In the UK it is needs driven. Money is allocated by government of the basis of how many people there are and how much sickness they have. Choice is limited, but experts decide not only what possible treatments there are, but also which is the most cost-effective. There is threshold beyond which the purchaser will not go; if it costs more, you can’t have it. The process of choice is transparent and challengeable in open court, but there is no mechanism to drive prices down.
The UK model sounds bureaucratic and therefore expensive, but in fact it is not. Administrative costs comprise 20% of the American healthcare bill, but only 6% of the UK bill.

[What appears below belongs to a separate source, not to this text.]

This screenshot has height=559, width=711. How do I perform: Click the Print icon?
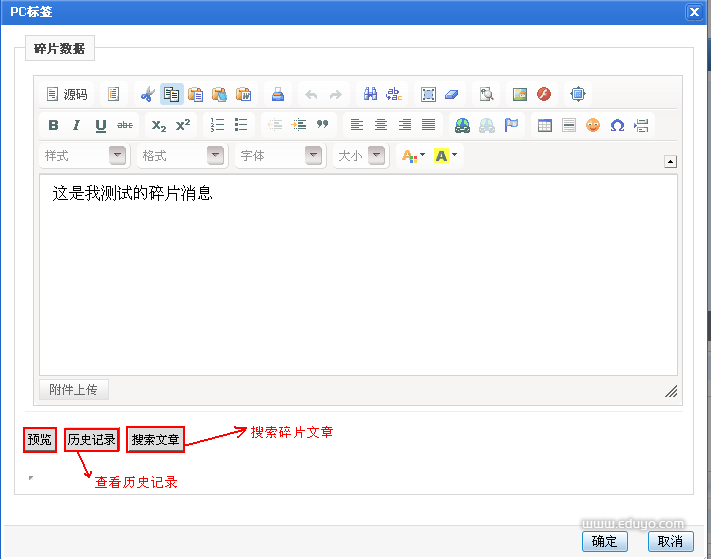click(x=278, y=94)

You’d think that we British would be delighted with the bargain that we are getting, but we complain. In a restaurant we consume overcooked vegetables and tough steak without demur because complaining is not a very ‘British’ thing to do; but we moan about the NHS. Those who have been treated by it usually have nothing but praise for their experience, but somewhere in the British psyche is the thought that anything the government runs is bound to be hopeless.

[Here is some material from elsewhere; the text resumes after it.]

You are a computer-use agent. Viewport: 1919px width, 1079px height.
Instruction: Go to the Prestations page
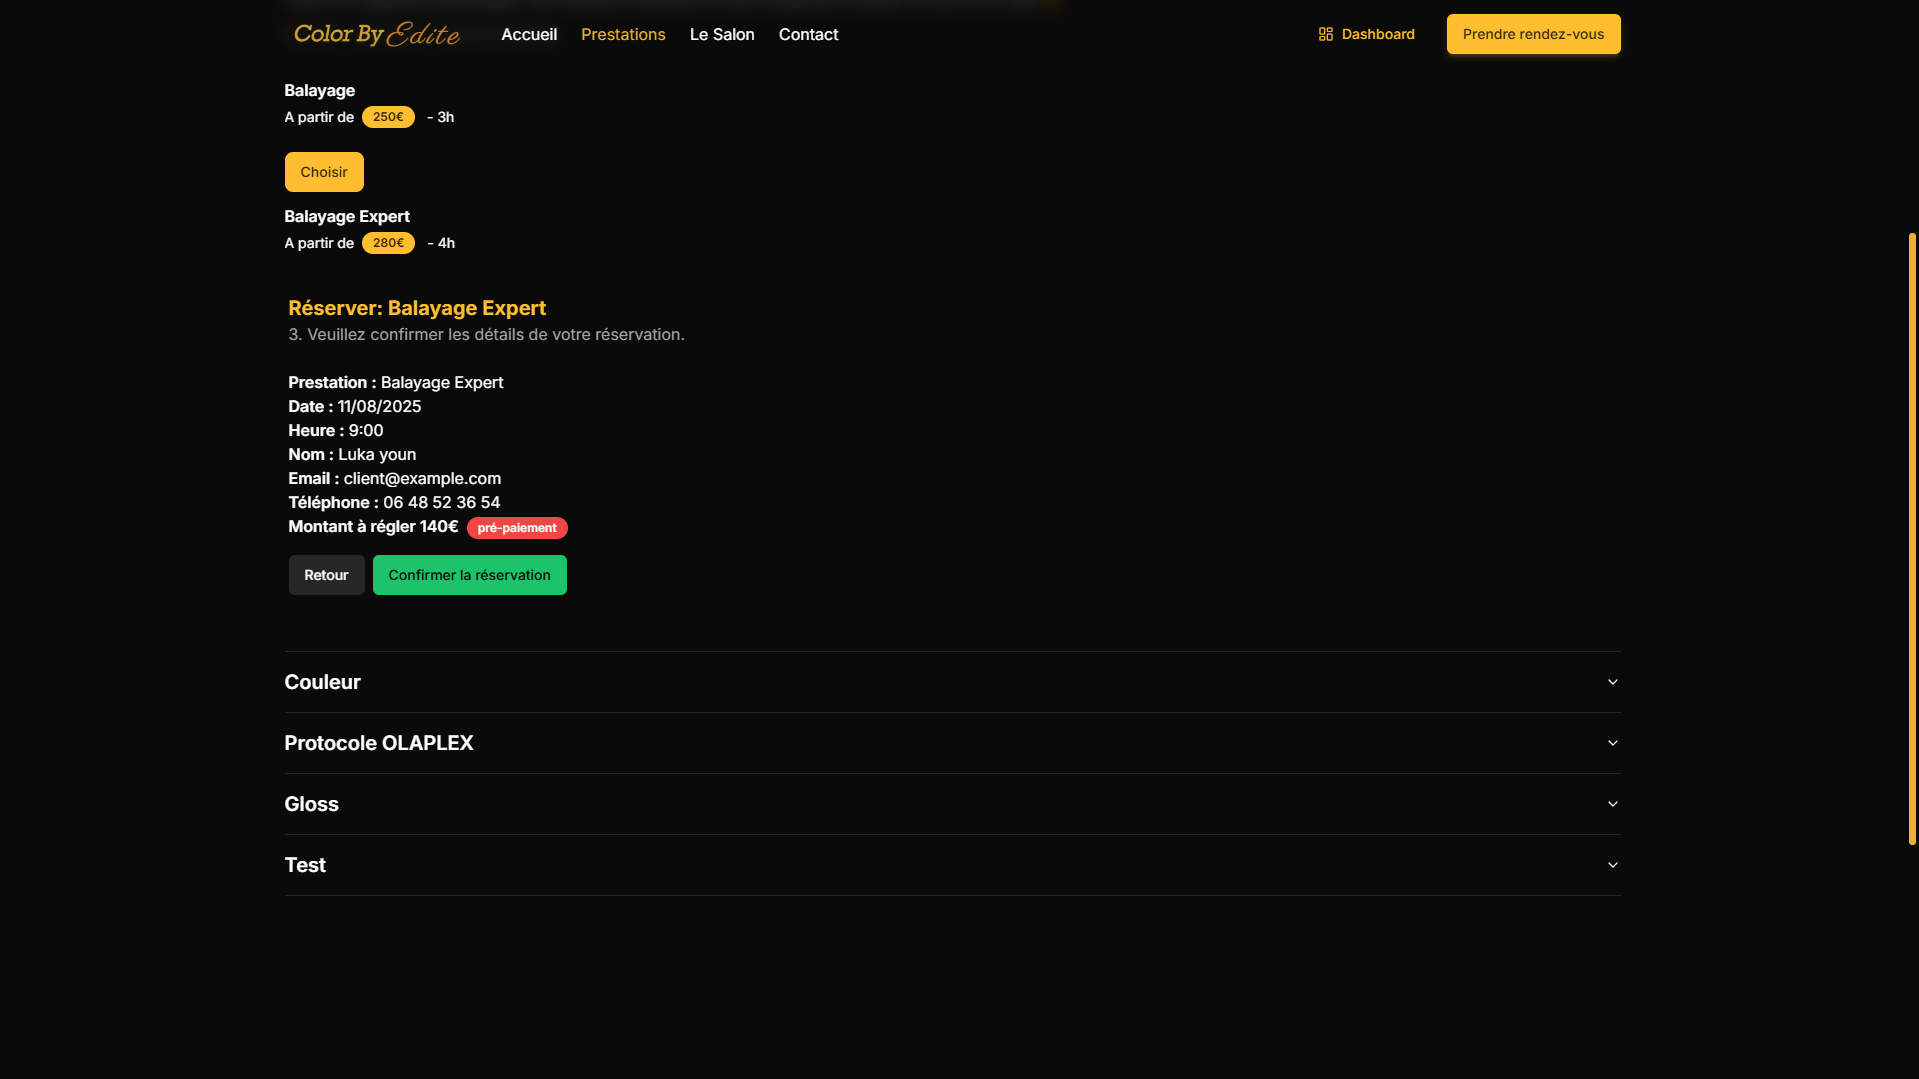tap(622, 34)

Within the NHS we are sick to death of reorganization. One of the consequences of the complaints is that government reorganizes the service. I was appointed to be head of my department in February 1974. When I needed more facilities I went to the head of the local authority’s health committee and made my case. Two months later that had all gone and we were employees, not of the local hospital, but of the Wessex Regional Health Authority. After that e were run successively by the Dorset Area Health Authority and the East Dorset District Heath Authority. Then Wessex was abolished and we were part of the South West Region, run from Bristol, a town 100 miles away with no public transport link and a two hour drive by car. Then we had the Somerset and Dorset Strategic Health Authority based at Taunton, a small town 70 miles away, again with no public transport link and three hours away by car down country bumpkin roads. The purchasing and providing of health care was split so that we became dependent on ‘fundholder’ general practitioners while we became a ‘Foundation’ Trust. Then fundholders went and we had small Primary Care Trusts which soon amalgamated into large Primary Care Trusts and we dropped the ‘Foundation’ and became a NHS Trust. Soon we are to have Polyclinics rather than GP surgeries or perhaps in addition to. Small hospitals have become GP hospitals and will soon become the base for the Polyclinic.

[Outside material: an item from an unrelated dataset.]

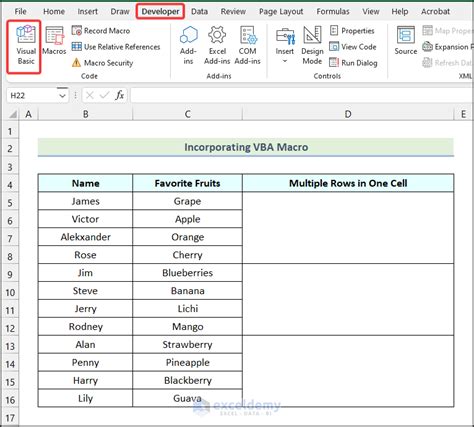
Task: Open the Name Box dropdown arrow
Action: (62, 96)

Despite all these changes the same people are running things. Job titles have changed but the function stays much the same. Every reorganization is accompanied by a new logo and new headed notepaper. So please! A moratorium on reorganization!
Berwick has special praise for British General Practice or as we must now call it, Primary Care. This has changed from a reactive service to a proactive service. Last week I received an invitation to have a pneumovax inoculation. I don’t have weak lungs, I have never smoked, I don’t get chest infections, but I am 65. The GP obviously gets paid a bonus for every 65-year old he recruits to the program. It costs me nothing so I might as well go, but what’s next? Routine colonoscopies every year? Free hot water bottles for the winter months?
Berwick recognizes that the NHS is not perfect and has some prescriptions for us.
1 Patients should keep their own records and be involved in their own illnesses – nothing about me without me.
2 No more restructuring. Hear! Hear!
3 Keep it local.
4 Concentrate on Primary Care.
5 Don’t put your faith in market forces
6 Avoid supply driven care like the plague
7 Develop an integrated quality assurance system.
8 Heal the divide between doctors managers and politicians.
9 Train healthcare workers for the future not the past. I agree I was trained to look after TB and rheumatic heart disease, conditions that beset Britons in the 1930s.
10 Be a Heath service not a Disease service.